--- Stored items from a collection ---
==*==

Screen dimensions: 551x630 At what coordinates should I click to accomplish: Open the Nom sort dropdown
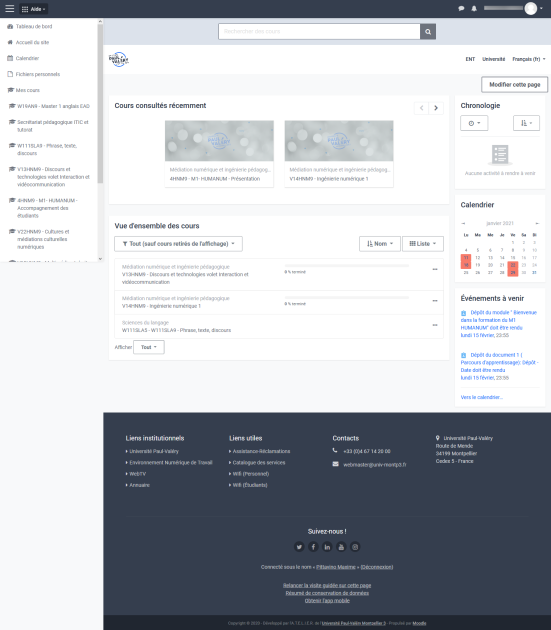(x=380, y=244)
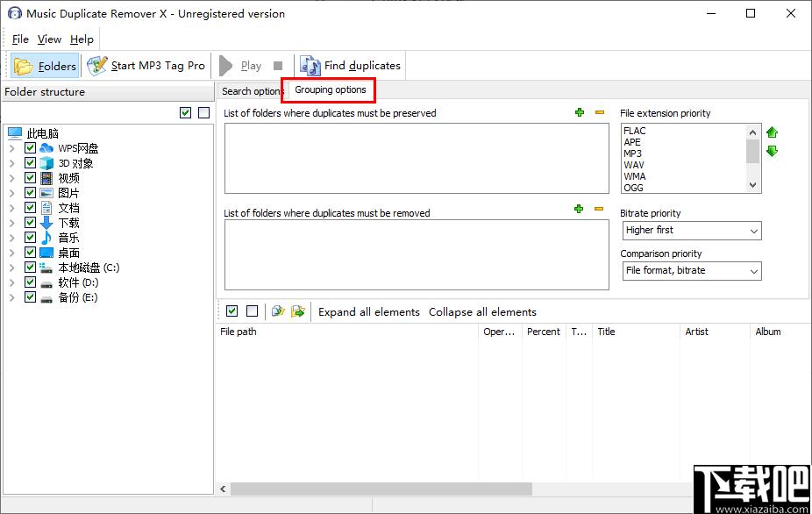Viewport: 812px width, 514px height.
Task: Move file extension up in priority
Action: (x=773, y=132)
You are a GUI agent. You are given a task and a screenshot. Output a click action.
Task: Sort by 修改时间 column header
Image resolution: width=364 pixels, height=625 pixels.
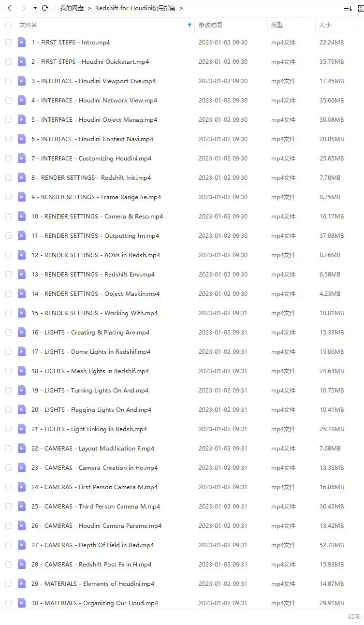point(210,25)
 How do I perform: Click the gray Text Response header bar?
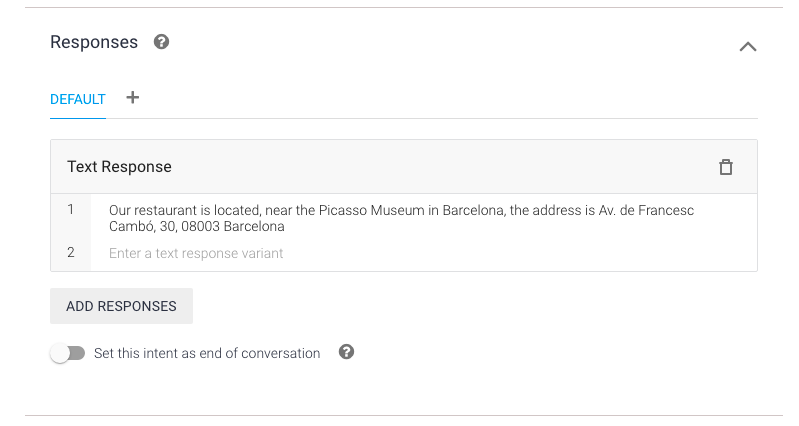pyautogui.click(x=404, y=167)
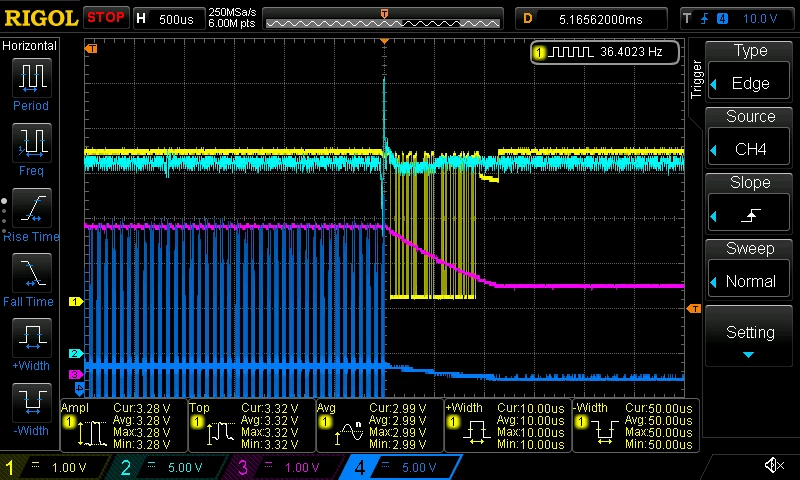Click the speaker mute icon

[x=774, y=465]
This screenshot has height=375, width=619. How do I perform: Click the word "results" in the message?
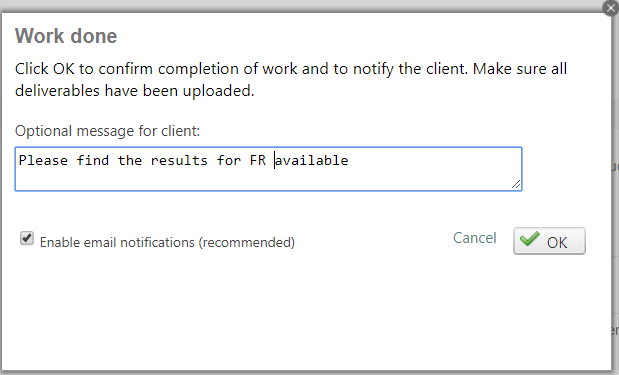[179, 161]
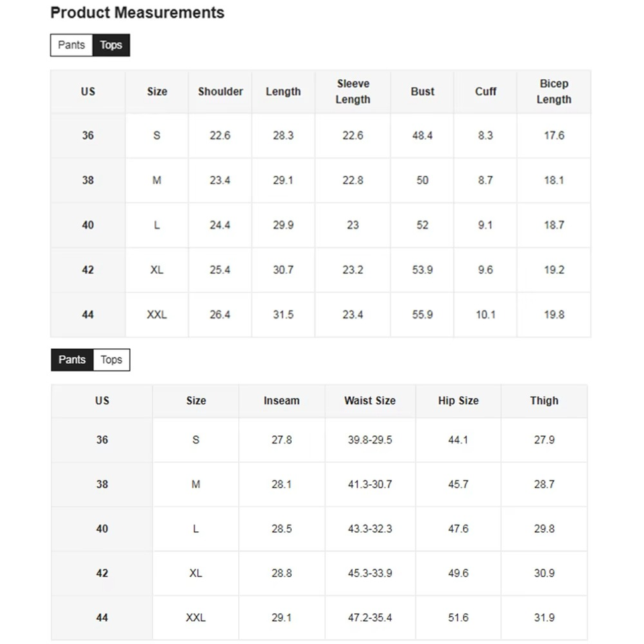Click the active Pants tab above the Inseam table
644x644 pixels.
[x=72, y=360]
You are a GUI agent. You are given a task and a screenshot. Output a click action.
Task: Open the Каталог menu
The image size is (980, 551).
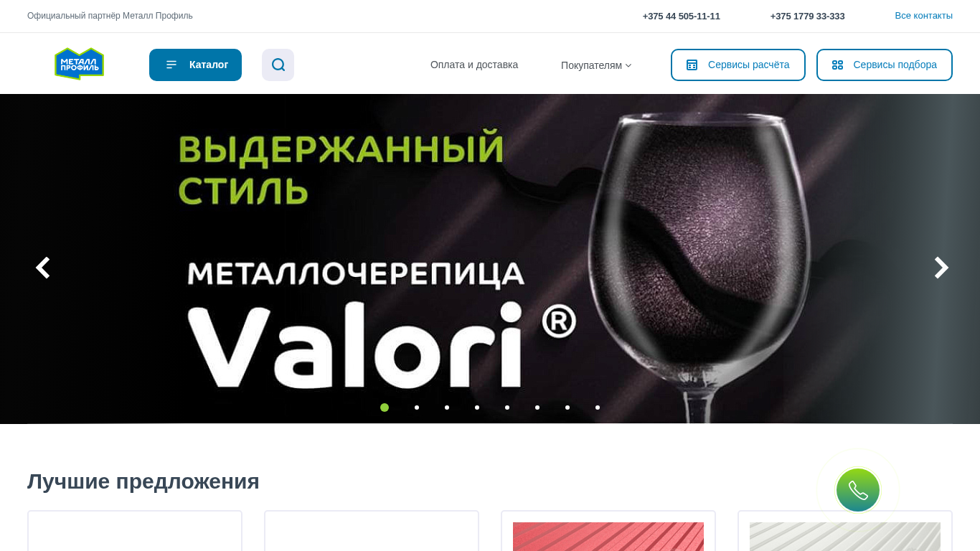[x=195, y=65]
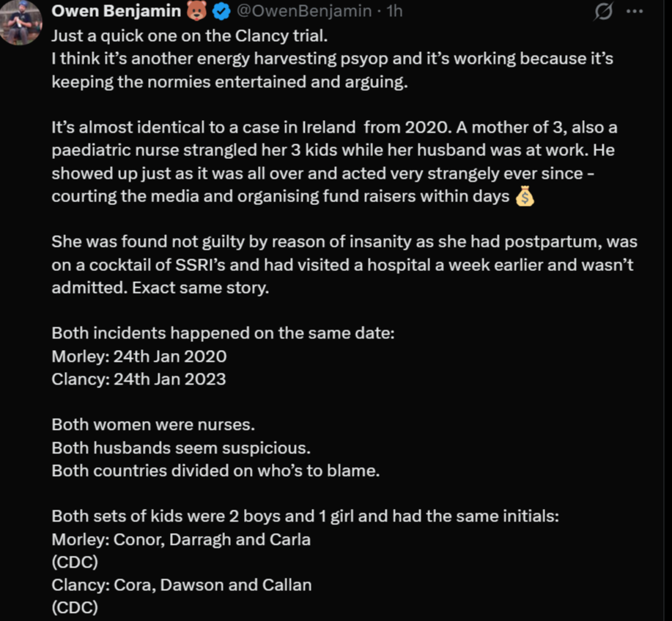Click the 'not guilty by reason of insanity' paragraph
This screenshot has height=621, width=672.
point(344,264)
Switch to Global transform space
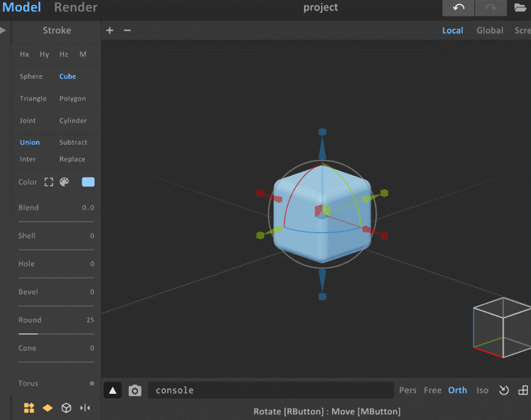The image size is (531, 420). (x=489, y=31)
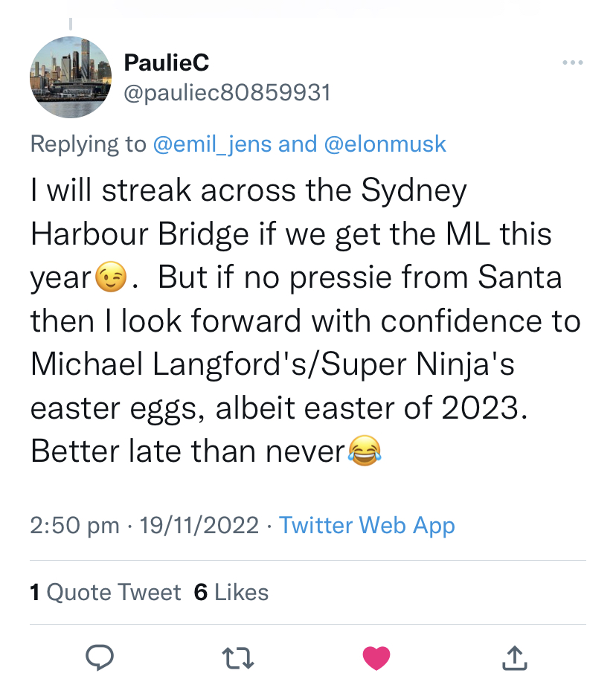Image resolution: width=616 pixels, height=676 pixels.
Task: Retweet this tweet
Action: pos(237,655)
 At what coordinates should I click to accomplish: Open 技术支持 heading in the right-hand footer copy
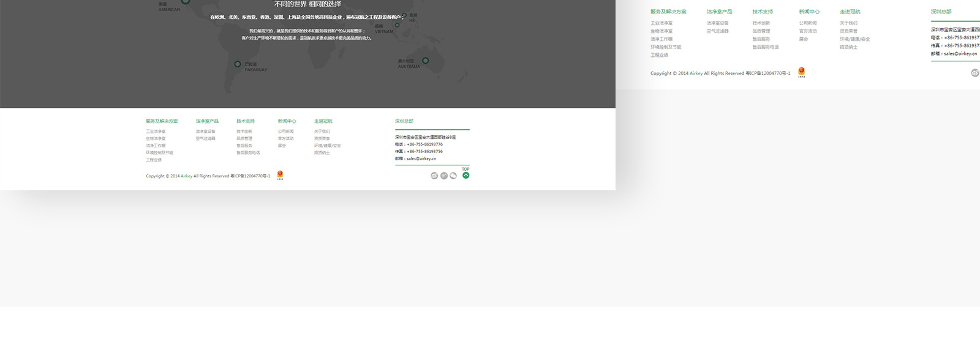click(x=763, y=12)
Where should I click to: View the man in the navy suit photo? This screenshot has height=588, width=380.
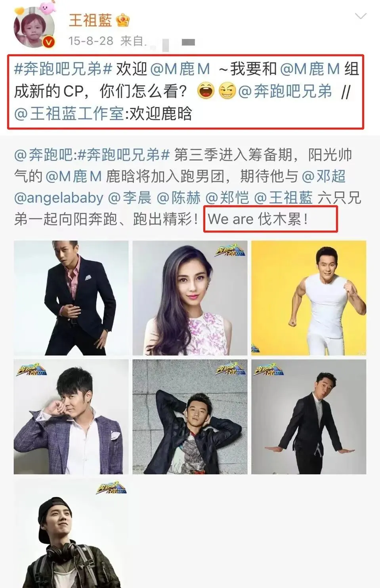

==*==

--- Exercise details ---
All of the entries above need to be transcribed exactly, except for the pictures.

--- Exercise answer ---
Screen dimensions: 551x630 At what coordinates should I click to accomplish: Open the Nom sort dropdown
(x=380, y=244)
Viewport: 812px width, 514px height.
Task: Move file extension up in priority
Action: (x=773, y=132)
You are a GUI agent. You are given a task and a screenshot. Output a click action.
Task: Sort by 修改时间 column header
Image resolution: width=364 pixels, height=625 pixels.
point(210,25)
 How do I perform: Click the gray Text Response header bar?
pyautogui.click(x=404, y=167)
Click the speaker mute icon

[x=774, y=465]
This screenshot has height=375, width=619. How do I perform: Click the word "results" in the message?
[179, 161]
Click the active Pants tab above the Inseam table
644x644 pixels.
[x=72, y=360]
You are a GUI agent. You are given a task and a screenshot. Output a click action.
Task: Open the Каталог menu
The image size is (980, 551).
[x=195, y=65]
Click the 'not guilty by reason of insanity' paragraph
This screenshot has height=621, width=672.
point(344,264)
Switch to Global transform space
The image size is (531, 420). (x=489, y=31)
Image resolution: width=616 pixels, height=676 pixels.
Task: Retweet this tweet
Action: pos(237,655)
 At what coordinates should I click to accomplish: Open 技术支持 heading in the right-hand footer copy
click(x=763, y=12)
Where should I click to: View the man in the navy suit photo? This screenshot has height=588, width=380.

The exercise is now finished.